Special Character Examples

>>> special_strings = ak.array(["3.14", "0", "²", "2³₇", "2³x₇"])
>>> special_strings
array(['3.14', '0', '²', '2³₇', '2³x₇'])
>>> special_strings.isdecimal()
array([False True False False False])

isdigit() → arkouda.numpy.pdarrayclass.pdarray[source]¶

Returns a boolean pdarray where index i indicates whether string i of the Strings has all digit characters.

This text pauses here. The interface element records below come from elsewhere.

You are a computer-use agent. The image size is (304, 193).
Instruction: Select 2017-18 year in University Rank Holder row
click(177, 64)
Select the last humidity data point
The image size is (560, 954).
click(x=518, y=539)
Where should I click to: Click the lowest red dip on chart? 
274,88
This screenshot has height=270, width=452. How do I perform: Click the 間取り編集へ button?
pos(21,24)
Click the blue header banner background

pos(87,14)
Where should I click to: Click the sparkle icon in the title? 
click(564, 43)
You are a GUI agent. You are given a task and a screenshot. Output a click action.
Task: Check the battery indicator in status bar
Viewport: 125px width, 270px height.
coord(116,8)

Returns:: True for elements that are digits, False otherwise
Return type:: pdarray, bool
Raises:: RuntimeError – Raised if there is a server-side error thrown

Examples

>>> not_digit = ak.array([f'Strings {i}' for i in range(3)])
>>> digit = ak.array([f'12{i}' for i in range(3)])
>>> strings = ak.concatenate([not_digit, digit])
>>> strings
array(['Strings 0', 'Strings 1', 'Strings 2', '120', '121', '122'])
>>> strings.isdigit()
array([False False False True True True])

Special Character Examples

>>> special_strings = ak.array(["3.14", "0", "²", "2³₇", "2³x₇"])
>>> special_strings
array(['3.14', '0', '²', '2³₇', '2³x₇'])
>>> special_strings.isdigit()
array([False True True True False])

isempty() → arkouda.numpy.pdarrayclass.pdarray[source]¶

Returns a boolean pdarray where index i indicates whether string i of the Strings is empty.

True for elements that are the empty string, False otherwise

Returns:: True for elements that are digits, False otherwise
Return type:: pdarray, bool
Raises:: RuntimeError – Raised if there is a server-side error thrown

Examples

>>> not_empty = ak.array([f'Strings {i}' for i in range(3)])
>>> empty = ak.array(['' for i in range(3)])
>>> strings = ak.concatenate([not_empty, empty])
>>> strings
array(['Strings 0', 'Strings 1', 'Strings 2', '', '', ''])
>>> strings.isempty()
array([False False False True True True])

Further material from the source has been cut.